NextGen Jane’s founders plan to eventually study other uterine disorders, such as fibroids or a condition called adenomyosis in which the uterine lining grows into the muscles of the uterus. They’re often hard to diagnose, and women might dismiss some of the early symptoms, such as heavy periods, especially if they have insurance plans with high deductibles. “The inclination is to learn about it only when women are having problems and trying to get treatment,” she says. “They might put it off until it’s serious.” By catching such disorders early, women would be able to avoid significant pain and suffering and prevent the need for invasive procedures, including biopsies and surgeries.
Redefining the "average woman"
In the meantime, while NextGen Jane researchers are crunching genomic data, the company is trying to gather other information about women’s menstrual patterns. The founders are encouraging beta testers to send them their used tampons so they can explore the wealth of health information they contain.
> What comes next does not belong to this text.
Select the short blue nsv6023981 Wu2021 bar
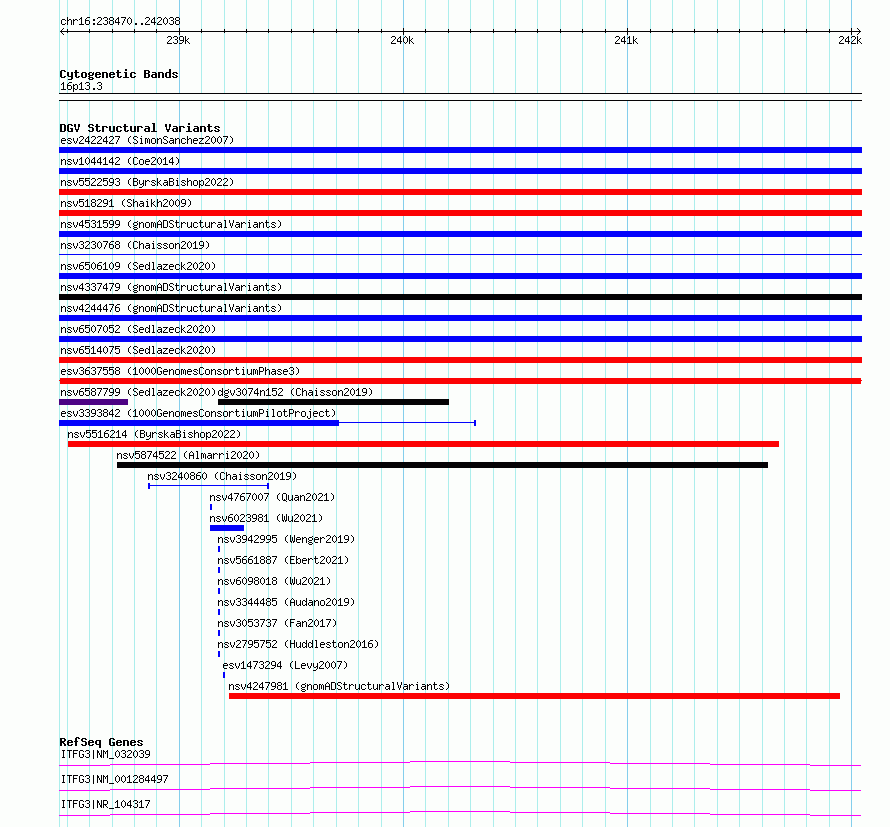Image resolution: width=890 pixels, height=827 pixels. coord(227,528)
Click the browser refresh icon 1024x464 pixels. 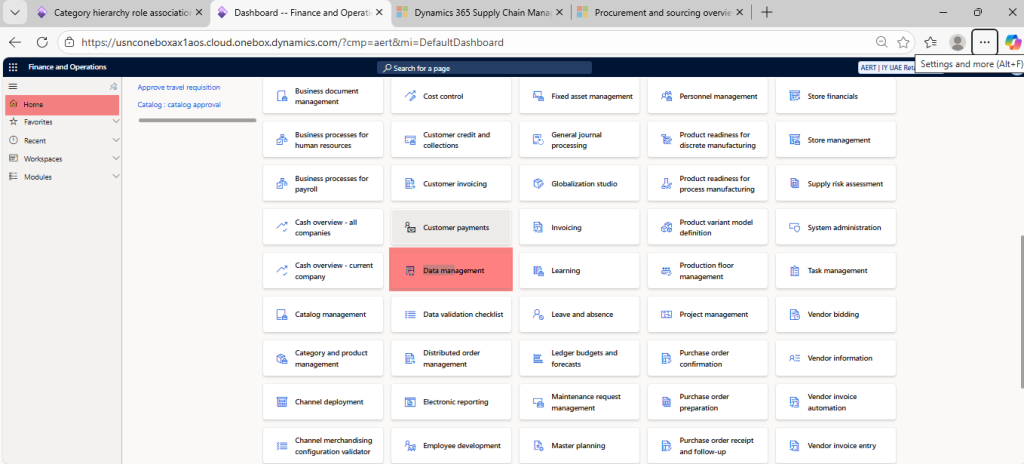[42, 42]
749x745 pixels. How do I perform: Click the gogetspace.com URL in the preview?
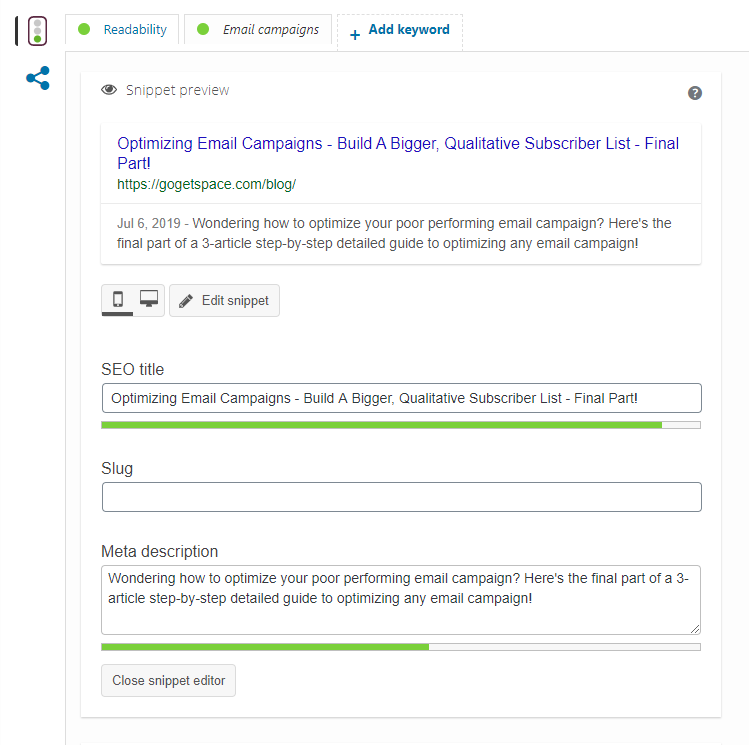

The idea is to build a survey instrument to help health care providers understand whether women’s periods are normal. “There’s no reference range on the right amount of blood a woman should lose,” says Tariyal. For example, the survey asks questions about how many clots she releases, how often she changes her tampon and how many heavy flow days she has per month. “We’re trying to ask questions to fill in missing data and make it personalized,” she says. “I’m a 40-year-old southeast Asian woman. My information will be different from that of a 16-year-old.”
By creating better and more convenient diagnostic tools, Tariyal’s dream is to put women’s reproductive disorders earlier on doctors’ radars. But she also hopes to inspire women to take more responsibility for their health by not allowing their concerns to be ignored. “So many symptoms are normalized as part of the female experience,” she says. With NextGen Jane, she’s trying to show women there’s another way to listen to their bodies.